The UK gets welcome news from real wages and employment

This morning has brought the latest labour market release from the UK and let us start with what has been the main topic in recent times which is wage growth.

Annual growth in regular earnings (excluding bonuses) was 7.3% in August to October 2023, this growth continues to remain strong but is not as high as in recent periods; annual growth in employees’ average total earnings (including bonuses) was 7.2% in August to October 2023.

I have never really quite understood why they emphasise regular over total pay but as you can see it is a minor factor at the moment. But we see on a basic level that there is some real wage growth if we use the CPI inflation measure that the Bank of England targets.

Using CPI real earnings, in August to October 2023, total pay rose by 1.2% on the year. Growth was last higher in August to October 2021 when it was 1.5%. Regular pay rose by 1.2% on the year; growth was last higher in July to September 2021 when it was 2.2%.

This is very welcome after a period where real wages have seen substantial falls and I hope it continues.  Actually the news on pay was reinforced I think by the October number of 6% annual wage growth because the slowing in wages growth should be noted by the Bank of England and also it remained above CPI inflation for that month which was 4.7%. A situation where wages growth fades with inflation but remains above it would be a Goldilocks style one.

◆ **MATERIAL SHOWN**

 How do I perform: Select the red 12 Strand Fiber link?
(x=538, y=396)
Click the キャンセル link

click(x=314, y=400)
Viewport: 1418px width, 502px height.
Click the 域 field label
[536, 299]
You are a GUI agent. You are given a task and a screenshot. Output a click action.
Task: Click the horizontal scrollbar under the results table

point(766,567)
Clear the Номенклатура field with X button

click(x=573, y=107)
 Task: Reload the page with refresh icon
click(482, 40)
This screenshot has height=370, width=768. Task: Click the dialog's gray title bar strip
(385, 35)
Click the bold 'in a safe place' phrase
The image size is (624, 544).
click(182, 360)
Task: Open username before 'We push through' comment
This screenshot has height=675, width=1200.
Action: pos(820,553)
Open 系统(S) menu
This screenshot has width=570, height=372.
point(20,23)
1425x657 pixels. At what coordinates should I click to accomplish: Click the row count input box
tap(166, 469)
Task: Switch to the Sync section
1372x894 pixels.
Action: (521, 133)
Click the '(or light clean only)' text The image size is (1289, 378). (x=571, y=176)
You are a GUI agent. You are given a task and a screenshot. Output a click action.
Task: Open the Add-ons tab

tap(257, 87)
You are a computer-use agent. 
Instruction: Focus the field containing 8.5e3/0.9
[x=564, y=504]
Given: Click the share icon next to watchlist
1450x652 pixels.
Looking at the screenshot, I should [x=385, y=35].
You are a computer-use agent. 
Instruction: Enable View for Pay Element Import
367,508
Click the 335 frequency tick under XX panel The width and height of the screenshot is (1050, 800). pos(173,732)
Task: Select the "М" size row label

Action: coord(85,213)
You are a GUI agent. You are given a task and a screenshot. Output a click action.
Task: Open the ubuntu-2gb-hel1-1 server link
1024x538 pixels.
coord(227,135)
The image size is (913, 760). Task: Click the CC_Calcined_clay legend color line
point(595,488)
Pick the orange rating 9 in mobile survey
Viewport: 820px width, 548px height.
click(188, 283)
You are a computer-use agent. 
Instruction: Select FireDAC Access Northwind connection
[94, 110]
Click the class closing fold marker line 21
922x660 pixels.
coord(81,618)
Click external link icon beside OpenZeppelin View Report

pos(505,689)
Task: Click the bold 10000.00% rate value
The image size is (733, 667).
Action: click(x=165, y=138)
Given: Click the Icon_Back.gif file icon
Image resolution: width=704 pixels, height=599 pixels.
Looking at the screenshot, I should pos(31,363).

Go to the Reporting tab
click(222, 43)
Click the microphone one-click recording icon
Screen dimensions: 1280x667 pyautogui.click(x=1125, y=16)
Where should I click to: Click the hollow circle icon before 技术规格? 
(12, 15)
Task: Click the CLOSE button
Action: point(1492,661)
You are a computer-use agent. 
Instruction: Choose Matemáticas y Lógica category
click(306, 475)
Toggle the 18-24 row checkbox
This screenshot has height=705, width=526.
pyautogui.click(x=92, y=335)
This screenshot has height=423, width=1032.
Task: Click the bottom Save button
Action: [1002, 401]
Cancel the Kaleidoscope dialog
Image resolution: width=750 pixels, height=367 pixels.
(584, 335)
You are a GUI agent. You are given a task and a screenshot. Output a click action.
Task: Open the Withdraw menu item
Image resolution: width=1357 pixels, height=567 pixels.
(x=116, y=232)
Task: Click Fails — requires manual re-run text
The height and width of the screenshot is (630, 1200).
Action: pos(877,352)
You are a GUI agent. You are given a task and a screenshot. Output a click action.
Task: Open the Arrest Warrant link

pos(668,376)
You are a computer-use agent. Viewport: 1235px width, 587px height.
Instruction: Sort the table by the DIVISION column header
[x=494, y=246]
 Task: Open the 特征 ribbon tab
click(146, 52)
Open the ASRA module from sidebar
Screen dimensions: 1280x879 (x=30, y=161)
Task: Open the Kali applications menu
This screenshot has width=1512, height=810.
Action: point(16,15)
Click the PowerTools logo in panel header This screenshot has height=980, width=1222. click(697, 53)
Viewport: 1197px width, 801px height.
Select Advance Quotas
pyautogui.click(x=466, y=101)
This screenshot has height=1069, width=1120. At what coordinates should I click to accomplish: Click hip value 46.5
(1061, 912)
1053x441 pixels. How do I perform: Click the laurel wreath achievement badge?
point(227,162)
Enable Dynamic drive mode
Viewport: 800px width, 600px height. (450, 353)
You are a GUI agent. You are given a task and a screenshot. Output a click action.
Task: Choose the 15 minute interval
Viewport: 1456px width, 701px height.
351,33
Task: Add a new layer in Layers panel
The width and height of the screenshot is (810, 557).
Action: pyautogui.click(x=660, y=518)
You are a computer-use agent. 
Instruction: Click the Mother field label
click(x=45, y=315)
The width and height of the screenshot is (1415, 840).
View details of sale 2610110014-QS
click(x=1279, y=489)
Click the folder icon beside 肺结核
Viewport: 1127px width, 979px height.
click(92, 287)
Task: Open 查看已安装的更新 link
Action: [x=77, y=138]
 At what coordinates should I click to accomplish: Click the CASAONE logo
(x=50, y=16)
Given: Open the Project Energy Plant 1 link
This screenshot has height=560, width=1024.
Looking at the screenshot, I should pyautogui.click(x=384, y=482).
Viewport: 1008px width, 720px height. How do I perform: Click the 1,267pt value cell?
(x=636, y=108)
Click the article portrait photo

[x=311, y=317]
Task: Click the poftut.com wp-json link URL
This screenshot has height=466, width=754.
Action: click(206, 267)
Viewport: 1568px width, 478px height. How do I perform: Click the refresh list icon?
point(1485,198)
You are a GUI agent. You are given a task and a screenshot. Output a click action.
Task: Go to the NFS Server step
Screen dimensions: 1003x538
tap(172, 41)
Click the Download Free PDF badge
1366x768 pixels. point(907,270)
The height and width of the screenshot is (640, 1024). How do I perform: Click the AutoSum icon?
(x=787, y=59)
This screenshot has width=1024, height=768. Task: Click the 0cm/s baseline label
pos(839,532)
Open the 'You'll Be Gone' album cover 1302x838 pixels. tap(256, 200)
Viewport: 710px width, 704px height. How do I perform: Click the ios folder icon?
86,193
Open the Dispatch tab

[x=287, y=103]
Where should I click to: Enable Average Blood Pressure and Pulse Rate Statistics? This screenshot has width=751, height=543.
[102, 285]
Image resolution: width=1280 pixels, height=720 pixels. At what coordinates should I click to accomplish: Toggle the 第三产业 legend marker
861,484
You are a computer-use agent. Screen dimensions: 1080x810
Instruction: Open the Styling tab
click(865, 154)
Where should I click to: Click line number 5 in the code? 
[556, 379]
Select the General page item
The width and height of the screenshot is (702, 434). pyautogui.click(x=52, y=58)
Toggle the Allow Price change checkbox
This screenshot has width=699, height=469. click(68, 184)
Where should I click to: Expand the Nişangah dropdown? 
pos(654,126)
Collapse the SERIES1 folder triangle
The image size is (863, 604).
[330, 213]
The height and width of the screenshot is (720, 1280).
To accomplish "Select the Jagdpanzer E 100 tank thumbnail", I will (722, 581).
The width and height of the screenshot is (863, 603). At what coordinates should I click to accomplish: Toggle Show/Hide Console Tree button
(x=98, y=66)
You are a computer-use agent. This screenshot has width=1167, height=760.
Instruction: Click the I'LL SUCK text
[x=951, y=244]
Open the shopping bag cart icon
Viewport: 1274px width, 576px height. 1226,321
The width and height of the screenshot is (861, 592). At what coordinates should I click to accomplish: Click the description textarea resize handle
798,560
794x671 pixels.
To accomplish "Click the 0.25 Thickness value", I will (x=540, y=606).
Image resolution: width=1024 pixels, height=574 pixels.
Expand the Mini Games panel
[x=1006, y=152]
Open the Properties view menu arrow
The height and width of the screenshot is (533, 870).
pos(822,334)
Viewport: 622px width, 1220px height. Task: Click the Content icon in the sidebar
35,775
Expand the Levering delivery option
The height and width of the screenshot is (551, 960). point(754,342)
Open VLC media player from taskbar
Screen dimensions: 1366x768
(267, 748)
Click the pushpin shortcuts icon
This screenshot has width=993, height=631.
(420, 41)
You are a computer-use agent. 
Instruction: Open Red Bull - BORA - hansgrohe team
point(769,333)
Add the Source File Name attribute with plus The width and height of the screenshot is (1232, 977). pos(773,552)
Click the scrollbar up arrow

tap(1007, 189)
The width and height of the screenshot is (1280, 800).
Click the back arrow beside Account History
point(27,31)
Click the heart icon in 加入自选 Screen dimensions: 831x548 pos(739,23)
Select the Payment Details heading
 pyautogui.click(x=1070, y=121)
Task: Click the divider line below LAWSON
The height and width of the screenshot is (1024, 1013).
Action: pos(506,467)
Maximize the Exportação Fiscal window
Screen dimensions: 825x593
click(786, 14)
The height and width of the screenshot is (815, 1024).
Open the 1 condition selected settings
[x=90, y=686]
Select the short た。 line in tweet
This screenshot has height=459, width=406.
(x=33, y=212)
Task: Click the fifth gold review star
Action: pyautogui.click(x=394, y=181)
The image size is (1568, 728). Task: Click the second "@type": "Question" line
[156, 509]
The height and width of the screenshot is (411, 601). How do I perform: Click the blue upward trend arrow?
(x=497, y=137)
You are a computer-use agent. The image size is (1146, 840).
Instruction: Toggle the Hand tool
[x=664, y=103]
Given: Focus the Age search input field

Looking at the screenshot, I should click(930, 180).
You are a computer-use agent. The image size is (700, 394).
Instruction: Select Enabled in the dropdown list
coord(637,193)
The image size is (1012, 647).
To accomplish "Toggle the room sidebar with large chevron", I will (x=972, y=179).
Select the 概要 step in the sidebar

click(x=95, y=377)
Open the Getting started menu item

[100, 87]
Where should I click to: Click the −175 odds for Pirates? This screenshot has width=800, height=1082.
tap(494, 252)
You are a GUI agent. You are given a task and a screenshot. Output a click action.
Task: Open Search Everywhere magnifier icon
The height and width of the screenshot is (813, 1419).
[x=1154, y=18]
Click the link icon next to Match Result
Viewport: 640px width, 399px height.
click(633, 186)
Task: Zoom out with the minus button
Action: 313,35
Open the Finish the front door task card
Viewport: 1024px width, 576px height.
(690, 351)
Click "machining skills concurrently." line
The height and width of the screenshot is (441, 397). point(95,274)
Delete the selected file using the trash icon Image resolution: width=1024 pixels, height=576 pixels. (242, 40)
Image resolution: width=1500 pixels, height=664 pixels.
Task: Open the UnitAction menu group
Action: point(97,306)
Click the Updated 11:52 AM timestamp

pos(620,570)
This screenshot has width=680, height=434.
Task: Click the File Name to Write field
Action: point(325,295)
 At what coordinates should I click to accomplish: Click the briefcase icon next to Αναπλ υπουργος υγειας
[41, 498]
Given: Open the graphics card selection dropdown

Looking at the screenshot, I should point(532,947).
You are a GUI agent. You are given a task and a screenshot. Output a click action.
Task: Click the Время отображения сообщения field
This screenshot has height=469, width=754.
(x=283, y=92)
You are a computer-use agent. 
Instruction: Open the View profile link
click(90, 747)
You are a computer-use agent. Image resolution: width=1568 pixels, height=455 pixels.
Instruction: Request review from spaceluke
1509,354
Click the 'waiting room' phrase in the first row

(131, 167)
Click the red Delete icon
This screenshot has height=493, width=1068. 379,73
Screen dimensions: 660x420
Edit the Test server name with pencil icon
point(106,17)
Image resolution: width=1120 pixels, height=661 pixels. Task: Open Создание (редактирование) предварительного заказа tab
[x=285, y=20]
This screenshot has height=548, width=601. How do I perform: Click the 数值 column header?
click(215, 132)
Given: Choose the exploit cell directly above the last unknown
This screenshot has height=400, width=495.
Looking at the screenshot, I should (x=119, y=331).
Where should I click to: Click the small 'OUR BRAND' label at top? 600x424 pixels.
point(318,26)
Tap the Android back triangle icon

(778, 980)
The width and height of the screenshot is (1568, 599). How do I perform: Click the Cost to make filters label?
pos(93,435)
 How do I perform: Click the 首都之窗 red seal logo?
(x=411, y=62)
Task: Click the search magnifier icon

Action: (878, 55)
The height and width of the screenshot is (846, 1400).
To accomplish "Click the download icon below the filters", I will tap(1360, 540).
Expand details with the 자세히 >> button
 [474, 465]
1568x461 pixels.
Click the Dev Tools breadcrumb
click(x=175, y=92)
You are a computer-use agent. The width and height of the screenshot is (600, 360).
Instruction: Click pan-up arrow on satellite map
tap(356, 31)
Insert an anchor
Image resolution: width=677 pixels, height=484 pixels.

◆ **REQUIRED TASKS**
#1 From the UK wages and employment passage above, reproduce the text starting with "Annual growth in regular" and going on through "of England targets.".
#2 In the UK wages and employment passage, what was the annual growth in regular earnings (excluding bonuses) for August to October 2023?

◆ **WRITTEN RESPONSES**
#1
Annual growth in regular earnings (excluding bonuses) was 7.3% in August to October 2023, this growth continues to remain strong but is not as high as in recent periods; annual growth in employees’ average total earnings (including bonuses) was 7.2% in August to October 2023.

I have never really quite understood why they emphasise regular over total pay but as you can see it is a minor factor at the moment. But we see on a basic level that there is some real wage growth if we use the CPI inflation measure that the Bank of England targets.

#2 7.3%